Tucker: I am so pleased that Marc is willing to ask—and I’m sure I go into much greater detail than he wants to hear! But I want him to understand every bit of it. There’s also an important handoff from a market perspective and an investor perspective. Marc’s been taking part in the last couple of quarterly earnings calls and going to the different conferences, or going virtually. How to speak to investors and what the market is expecting is something that you don’t want to do in a quick way; you want to ease into it and get the rhythm of working.

The flip side is that taking over from a CEO who’s remaining as the executive chair can be complicated, even more so when that CEO is the founder of the company. Marc, how are you thinking about when you really need to be the face of the company versus Therese—and, to put it bluntly, can you tell her to back off?

Tucker: He’s done that already!

Huffman: We have a very productive, respectful relationship. We’ve got the support of our board, and each of us has members of the board who guide us. We’ve got a framework in terms of roles and responsibilities, so it’s pretty well thought out and specified. And generally when Therese talks, I try to understand her point of view and she tries to understand mine.

Tucker: Mark and I are aligned on values, we listen to each other, and we both treat each other with a great deal of respect. That lets you get through anything. It’s not about our egos, it’s about what’s best for the company.

As businesses are swept up in the national reckoning over racism, what has BlackLine done to respond to these calls for social justice, both inside and outside your company?

Huffman: BlackLine historically has been pretty apolitical, but we took inventory of our own opinions as a leadership team, and we chose to lean into it. We published a statement, and we began to accelerate a number of initiatives that we had already planned for the year around diversity and inclusion. That included unconscious bias training; we made a multiyear commitment to the NAACP Legal Defense Fund; we accelerated an employee matching program that was focused on a number of these areas; we created management goals to create a fair and just and more diverse workforce; and we’re hiring a diversity and inclusion leader who will report to our chief people officer.

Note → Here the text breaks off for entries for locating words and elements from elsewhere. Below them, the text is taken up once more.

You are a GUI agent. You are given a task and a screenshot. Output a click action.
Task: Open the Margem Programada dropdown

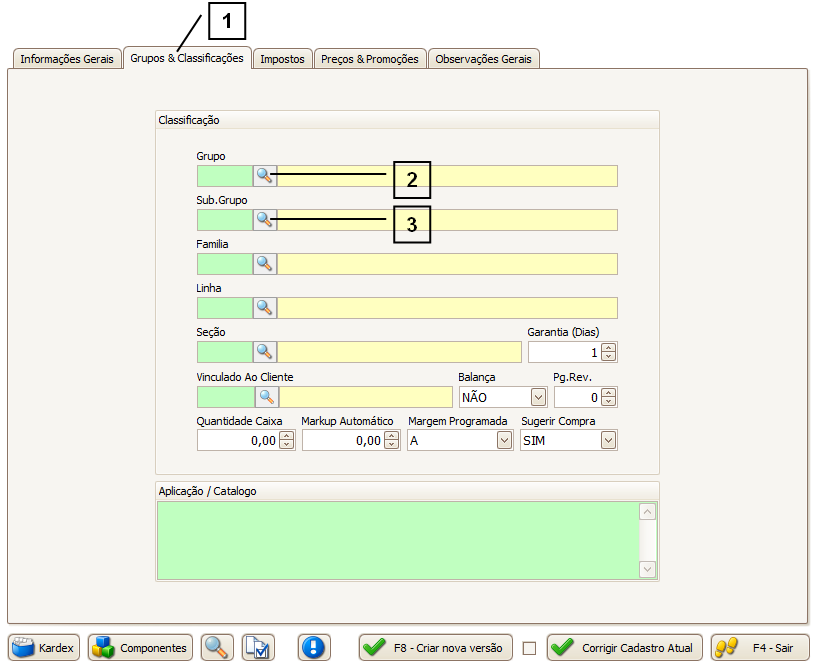pyautogui.click(x=504, y=441)
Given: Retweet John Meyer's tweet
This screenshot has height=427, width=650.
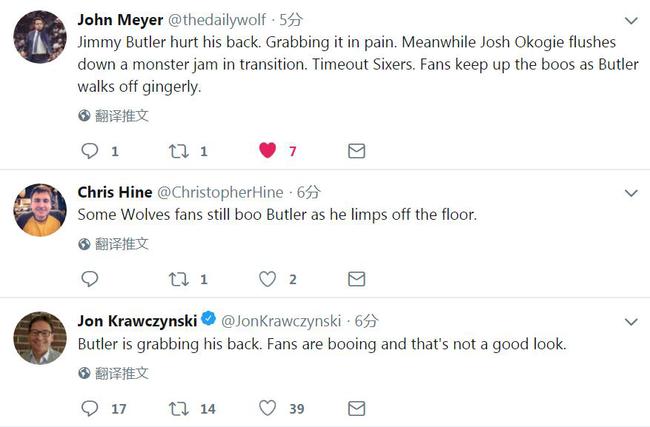Looking at the screenshot, I should tap(178, 151).
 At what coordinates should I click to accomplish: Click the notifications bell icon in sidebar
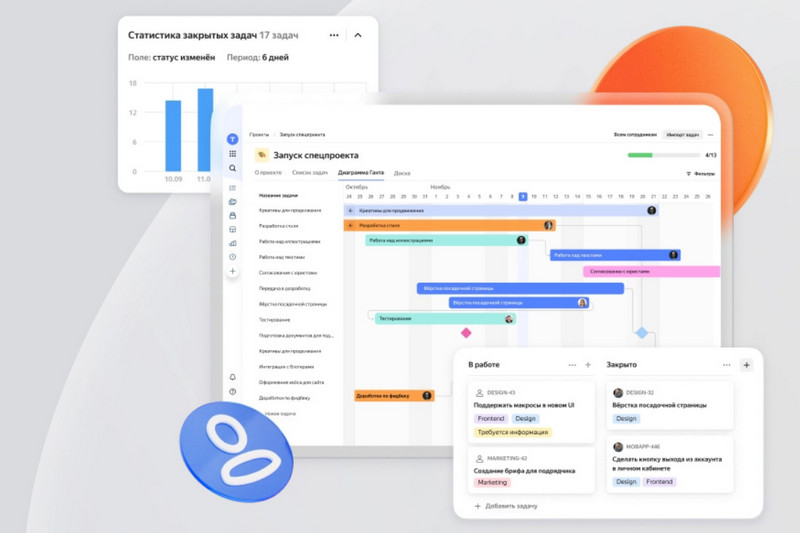[232, 377]
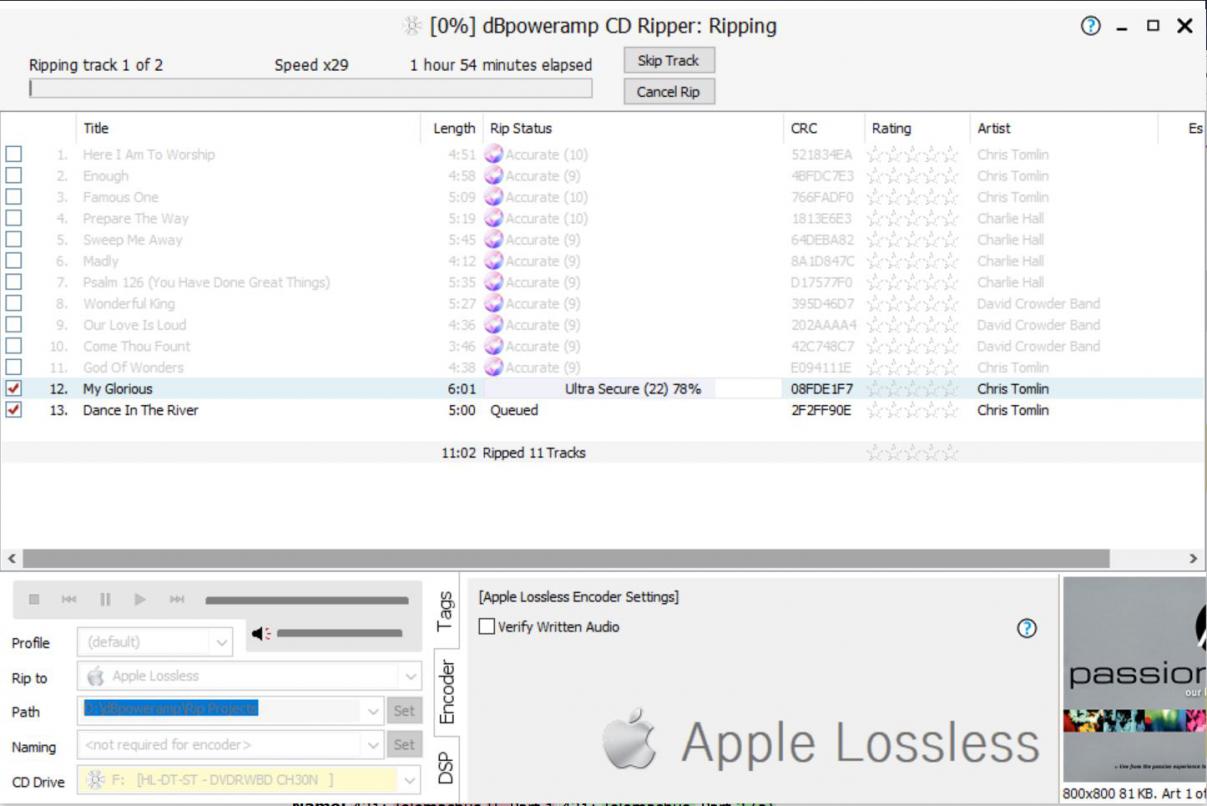Switch to the DSP tab

(446, 767)
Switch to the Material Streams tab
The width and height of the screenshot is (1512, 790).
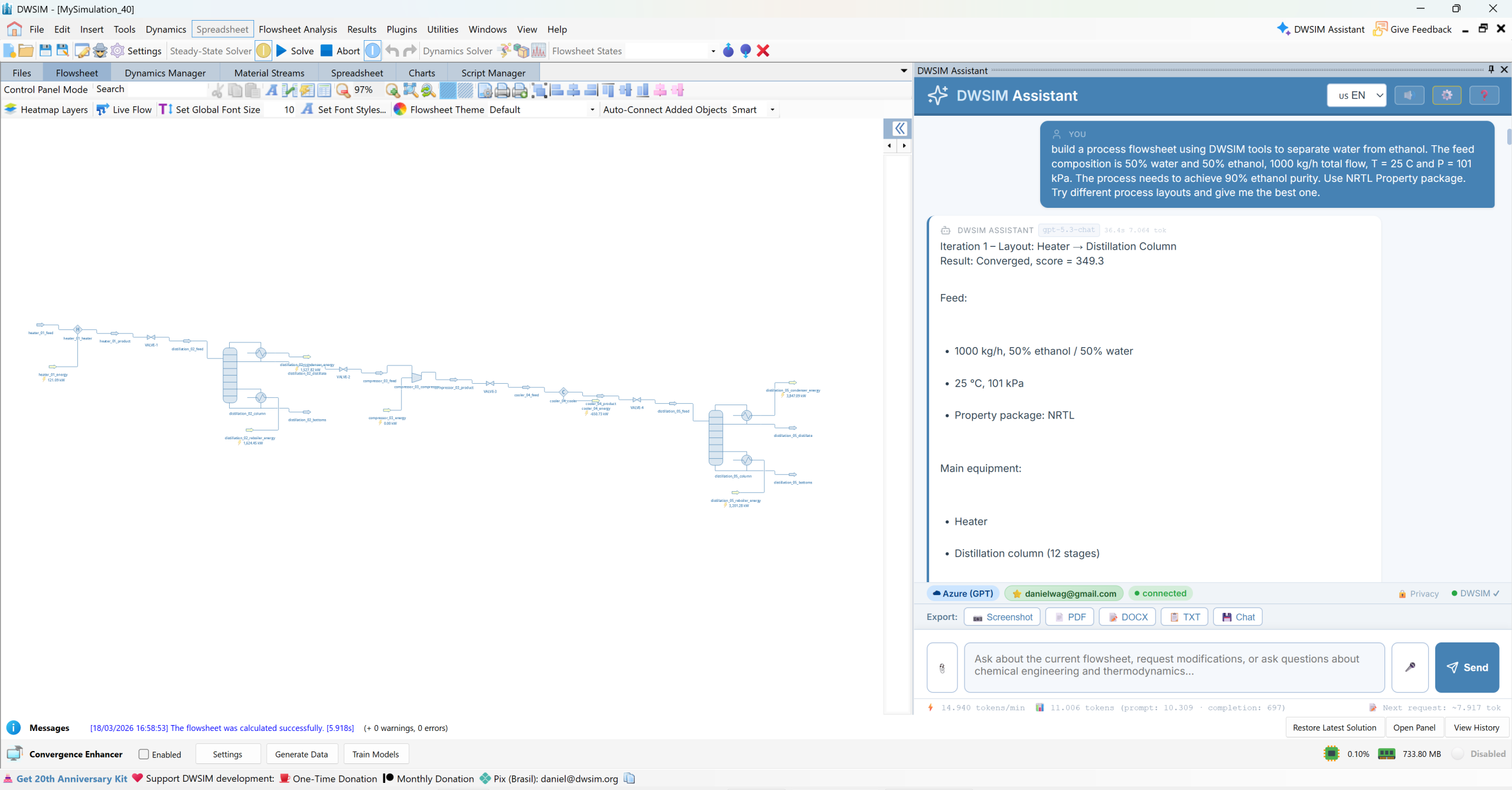point(269,73)
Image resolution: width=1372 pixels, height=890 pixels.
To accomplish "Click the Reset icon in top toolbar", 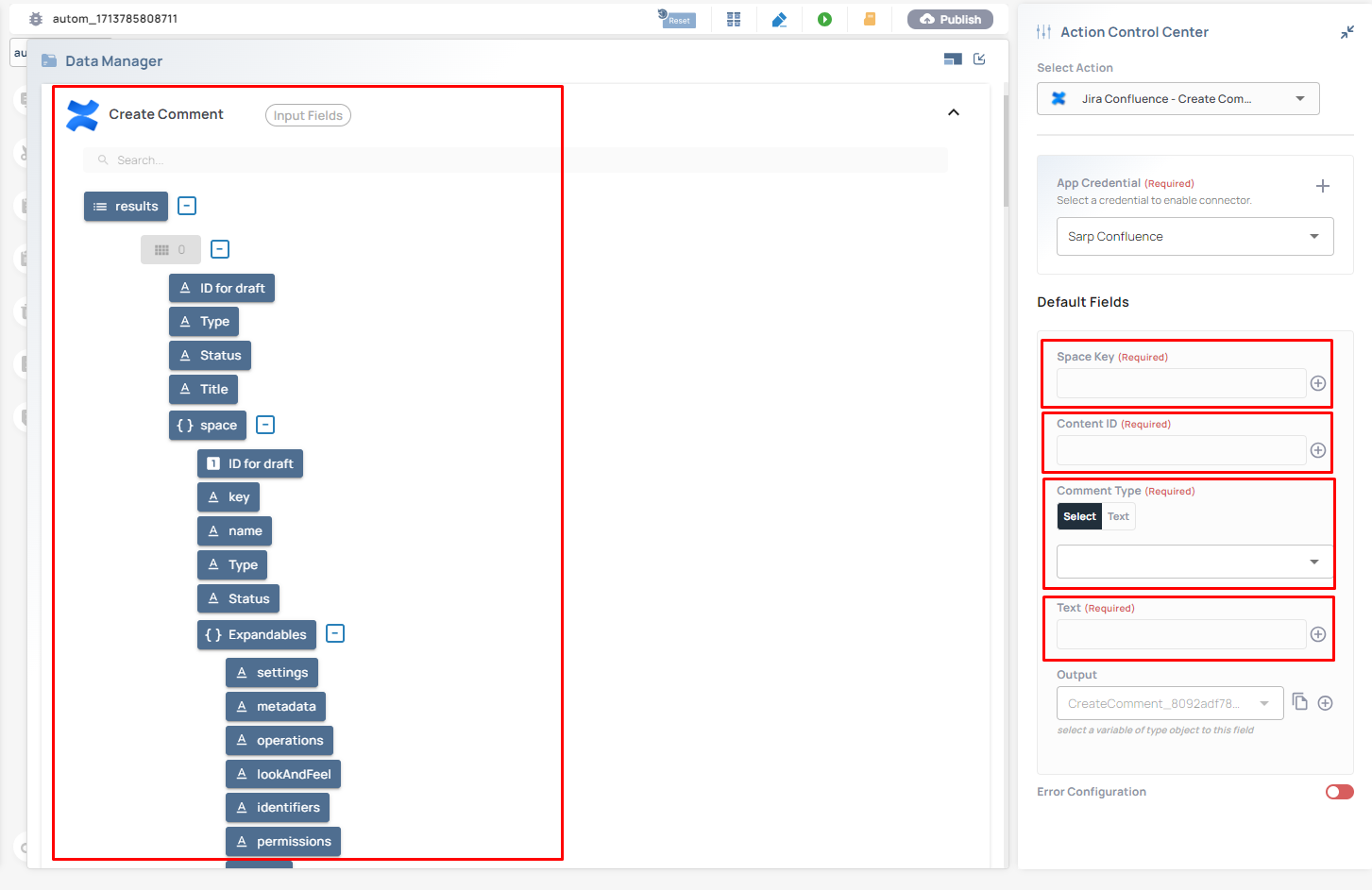I will pos(676,19).
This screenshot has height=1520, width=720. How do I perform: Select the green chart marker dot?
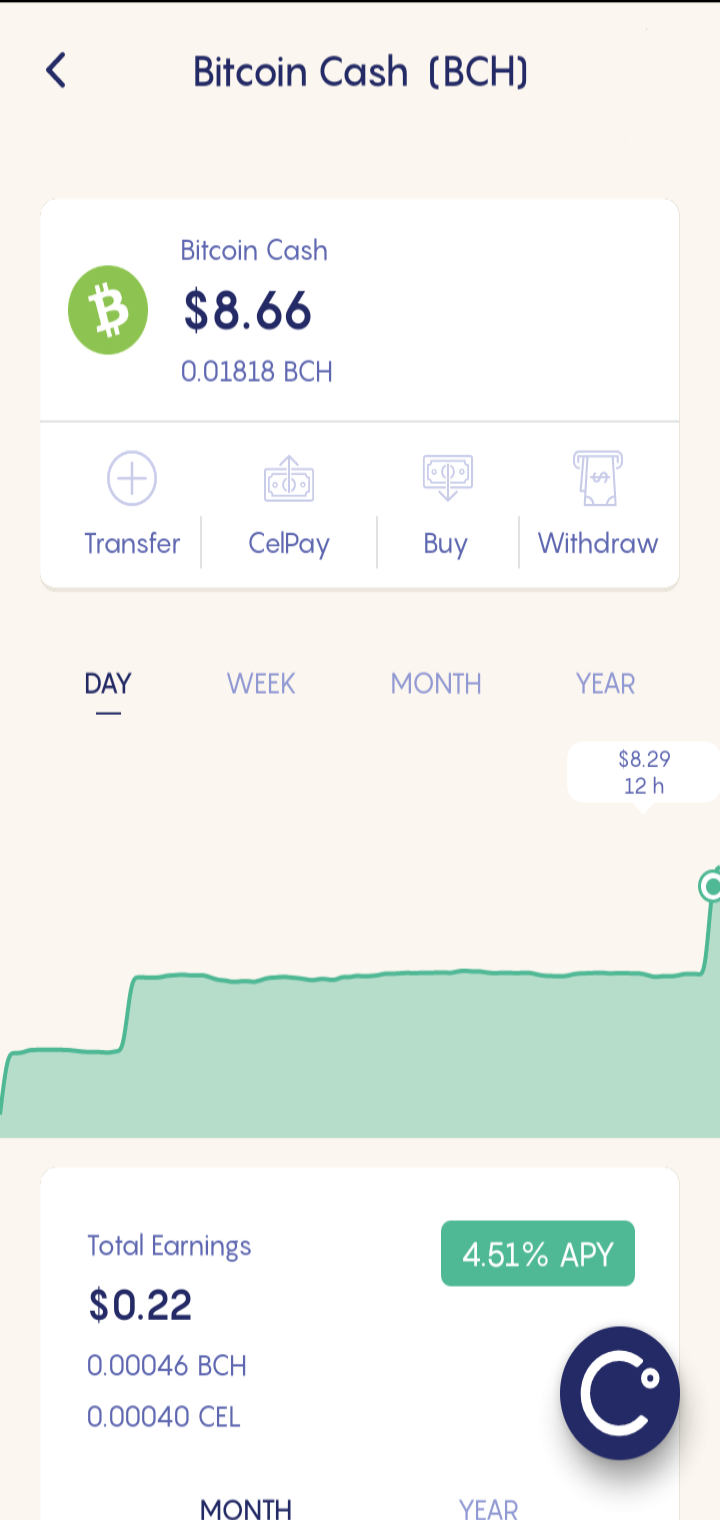711,886
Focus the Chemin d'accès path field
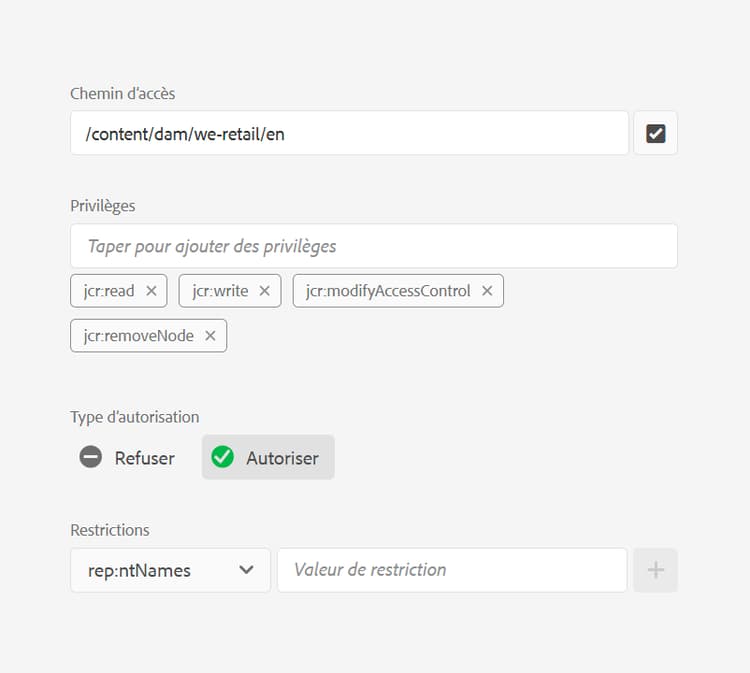750x673 pixels. (x=349, y=133)
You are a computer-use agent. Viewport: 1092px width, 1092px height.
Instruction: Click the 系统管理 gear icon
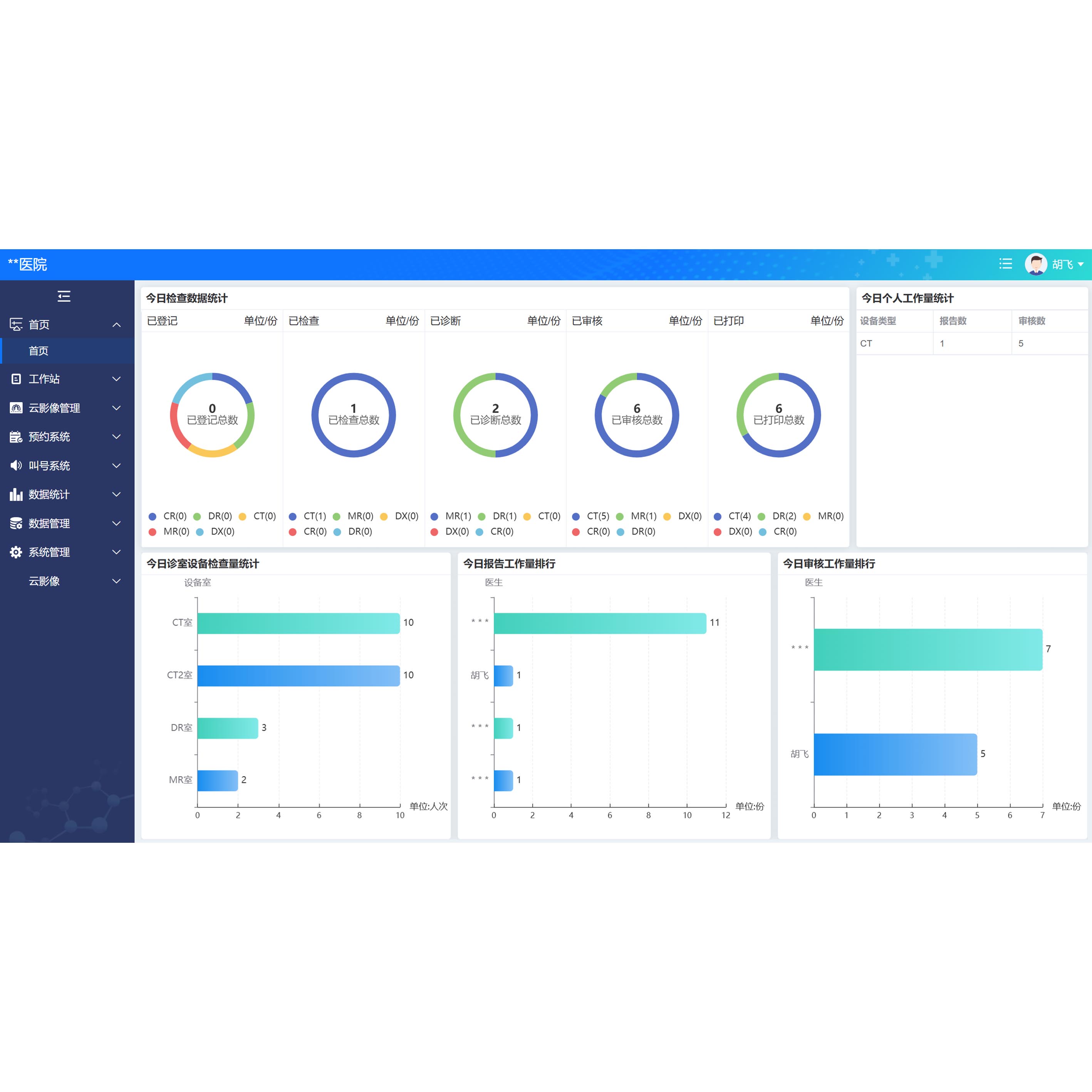[x=16, y=552]
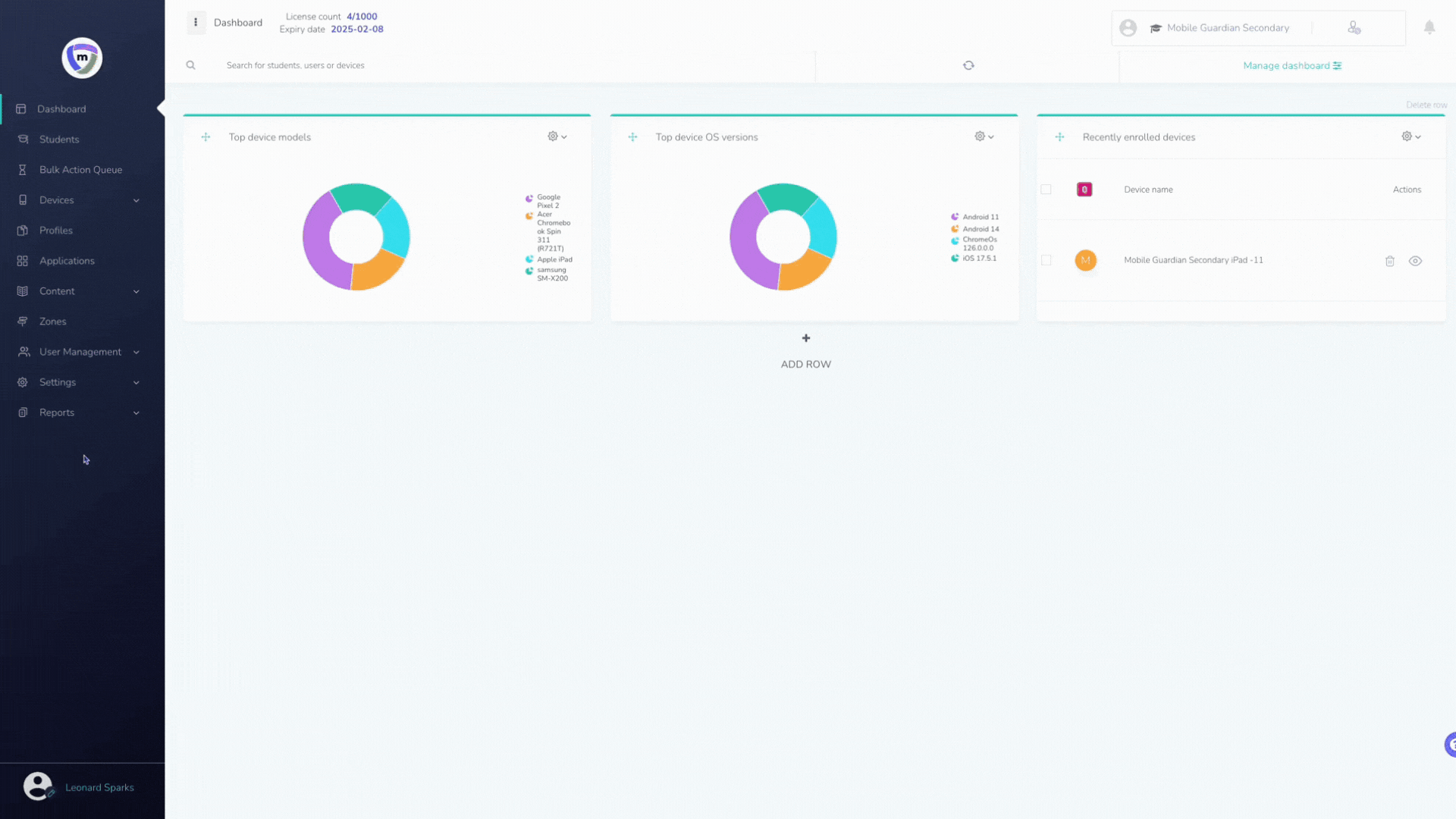Screen dimensions: 1456x819
Task: Click the refresh dashboard icon
Action: click(x=968, y=65)
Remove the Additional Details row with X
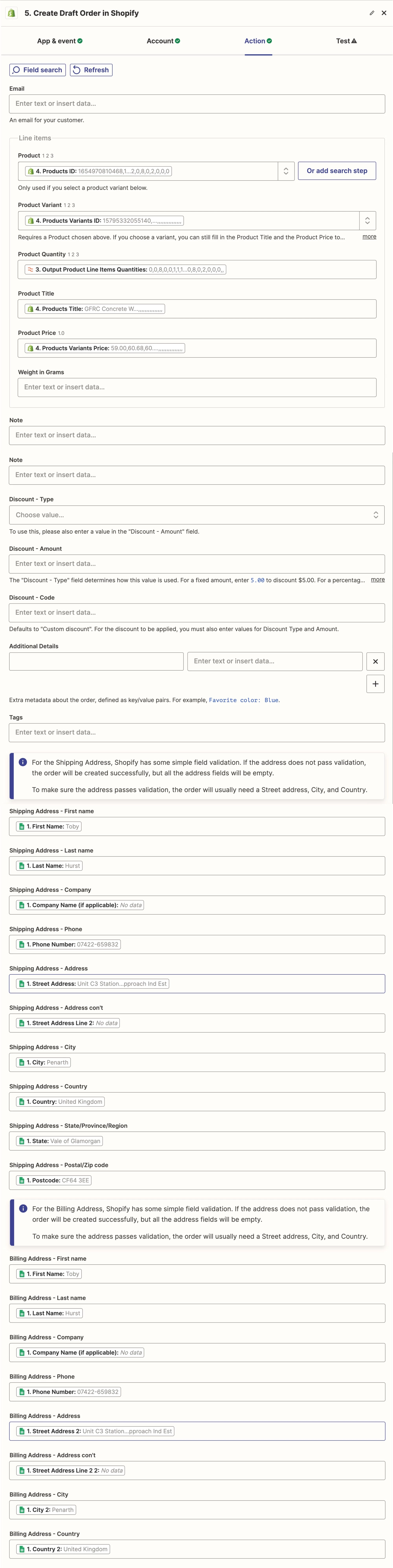Screen dimensions: 393x1568 click(x=375, y=661)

Tucker: As wonderful as BlackLine is, I still think that there’s room for improvement based on some of our employees’ experiences, which is almost certainly going to be true everywhere. We have been doing a lot of listening, and we are making changes to make sure that we get a lot better.

Are you publishing your racial and gender diversity statistics?

Tucker: I don’t think so. I know I was not wildly as happy as I could have been on the gender. It’s tough. Right? Technology and sales—I mean, it’s just hard.

Huffman: We’ve hired an independent third party to come in and assess us as an organization and make recommendations for us. Part of that is to identify our data, identify the proper benchmarks, and then build the plan to get to a better place.

Since my profile of Therese was published in 2017, I’ve had many people tell me what a role model you are to them. Often they’re women in tech. This is not about Marc specifically, but do you have any regrets about the fact that your successor is not going to be a woman?

Tucker: Honestly, not really, because I wanted the best for the company. Somebody with the skills that he has is extraordinarily rare. So I don’t have any regrets about that at all. And a good share of our senior management team is women. We’ve got three women on our board of directors. I think we’ve done a pretty good job there.

Do I wish that there were more women CEOs? Absolutely. There are not a lot of women executive chairs, either, or women who are founders of tech companies that go public. So we still have those things, and there’s still an opportunity to mentor women along the way. In fact, I’m hoping that I’ll have more time to be supportive of other women CEOs.

You once told me, “I’ll be ready to retire once everybody does it my way.” So is that mission accomplished?

Tucker: [Laughs] That is such an arrogant quote. With maybe a few more years of wisdom now, I’ll modify that: They either have to do it my way or convince me that their way is better. And then I’m good.